Bernie Ruoff

No. 10
- Position: Punter Placekicker

Personal information
- Born: October 12, 1951 (age 73) West Germany

Career information
- College: Syracuse University

Career history
- 1975–1979: Winnipeg Blue Bombers
- 1980–1987: Hamilton Tiger-Cats
- 1988: New England Steamrollers
- 1988: BC Lions

Awards and highlights
- Grey Cup champion (1986); 2× Dave Dryburgh Memorial Trophy (1976, 1979); 2× CFL All-Star (1980, 1984);

= Bernie Ruoff =

German gridiron football player (born 1951)

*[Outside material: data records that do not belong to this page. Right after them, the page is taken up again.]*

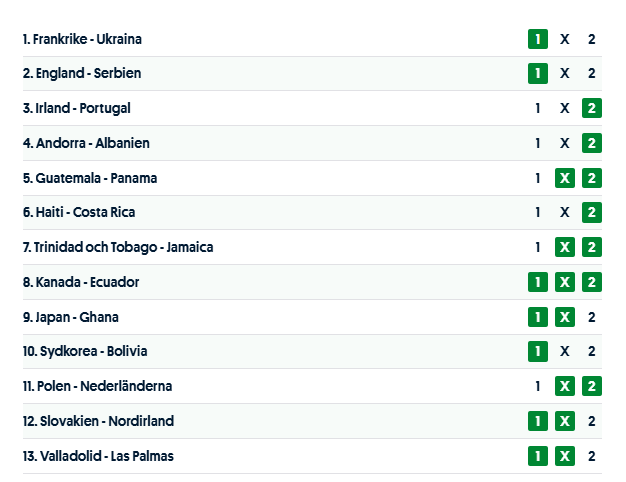This screenshot has width=626, height=482.
Task: Select 2 for Valladolid - Las Palmas
Action: [592, 456]
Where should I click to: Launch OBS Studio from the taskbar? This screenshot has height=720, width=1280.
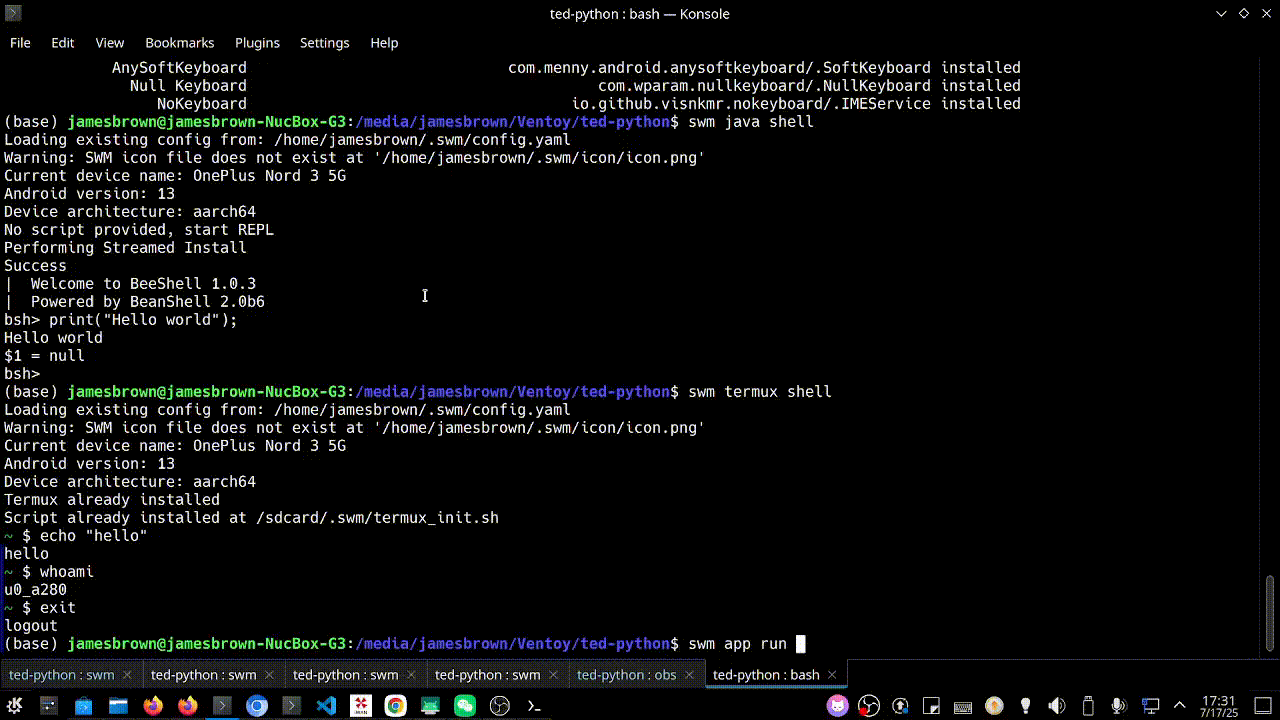(x=501, y=705)
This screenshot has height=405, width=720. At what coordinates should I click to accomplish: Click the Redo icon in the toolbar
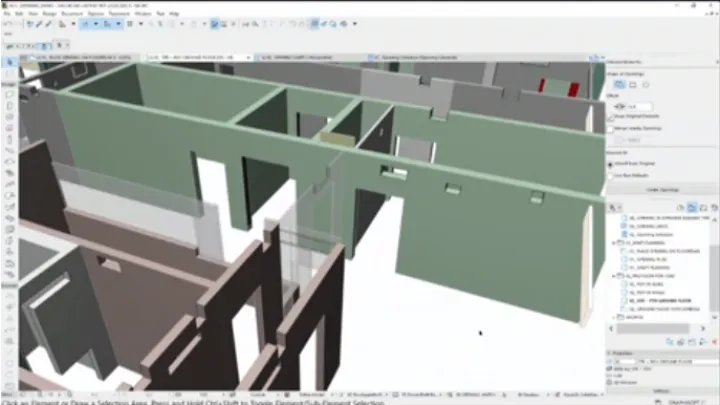pyautogui.click(x=19, y=23)
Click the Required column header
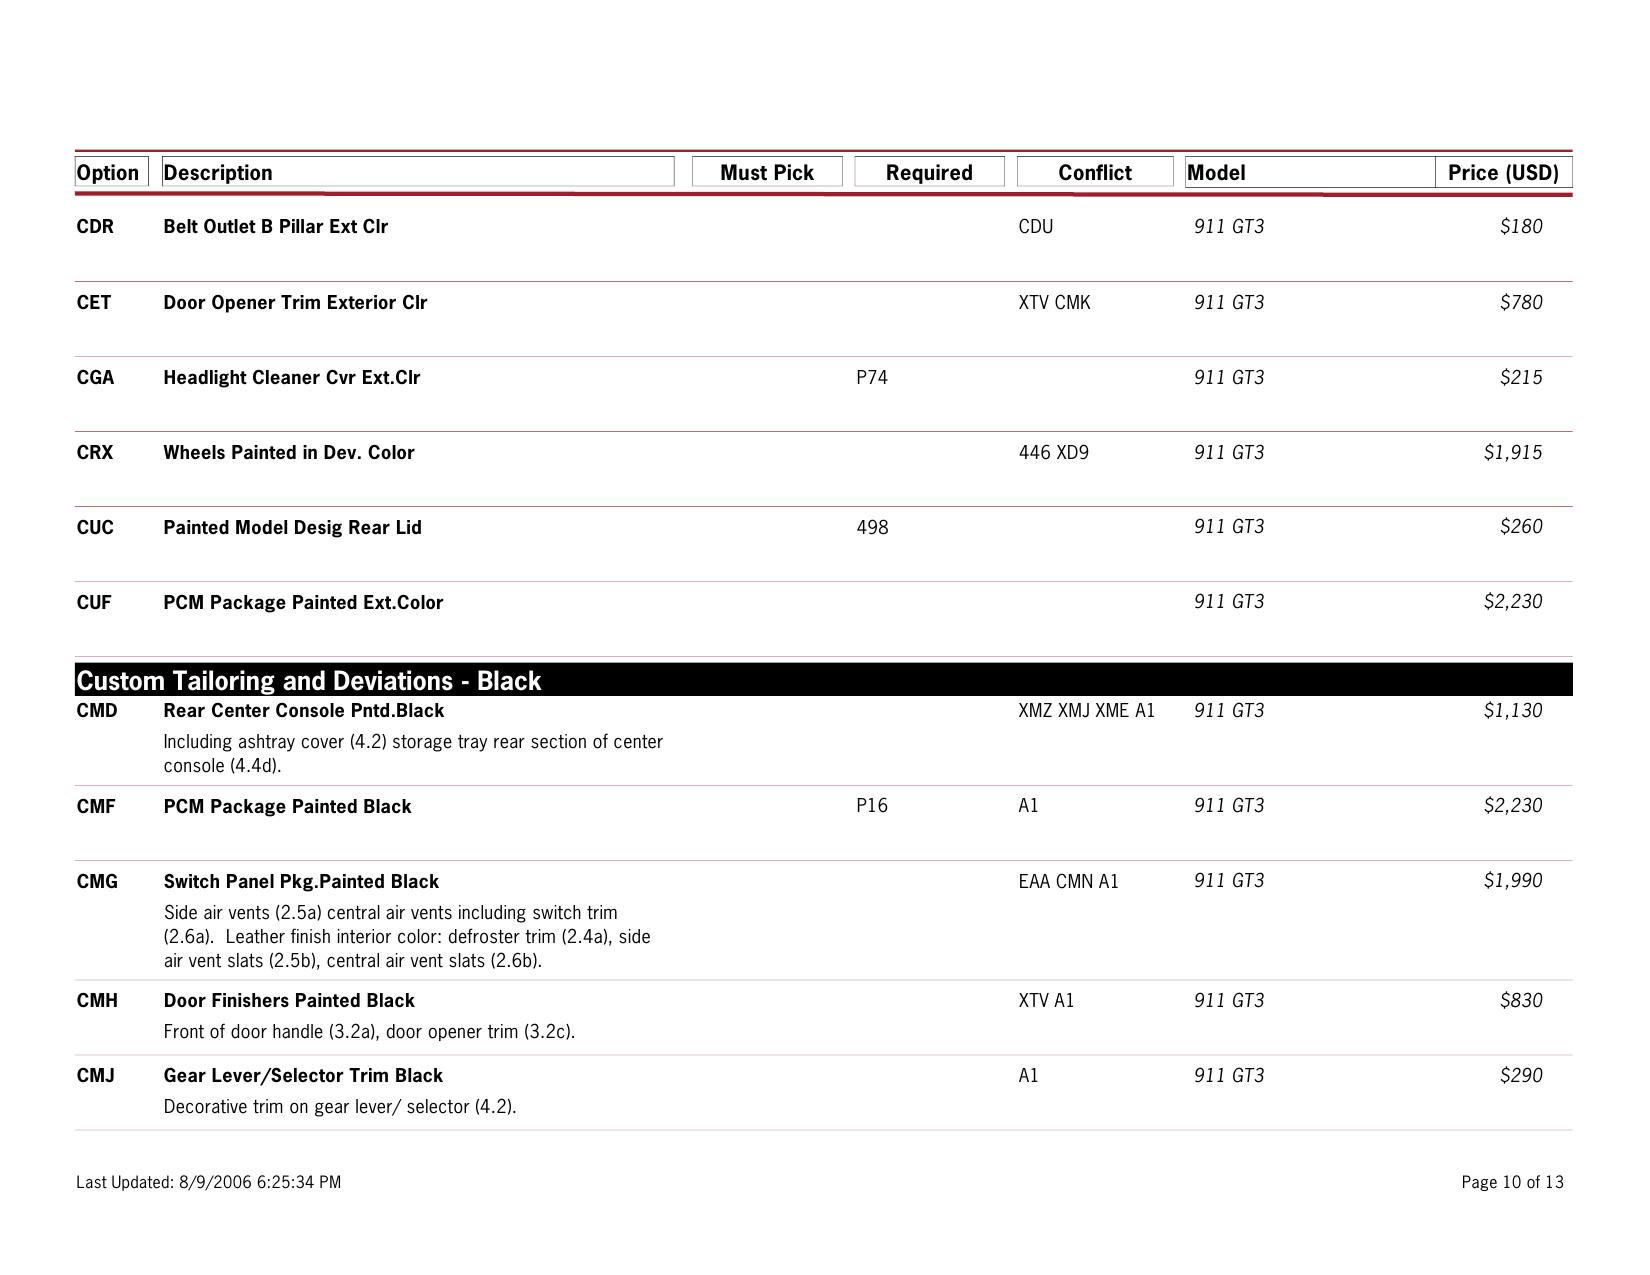This screenshot has height=1275, width=1650. tap(929, 173)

Bernd A. Ruoff (born October 12, 1951) is a former punter and placekicker for the Winnipeg Blue Bombers from 1975 to 1979 and the Hamilton Tiger-Cats from 1980 to 1987 of the Canadian Football League (CFL). He finished his CFL career in 1988, playing 5 games for the British Columbia Lions. Ruoff scored 1,772 points in 14 seasons in the CFL and is one of the leading scorers in league history. He also holds CFL records for the most punts in one game (22 in 1984), and most punting yards in one game (1,054 in 1984). He attended college at Syracuse University, where he played for Hall of Fame coach Ben Schwartzwalder. He attended Cameron Heights Collegiate School.

Ruoff also played for one season in the Arena Football League as a member of the Providence, Rhode Island–based New England Steamrollers in the summer of 1988.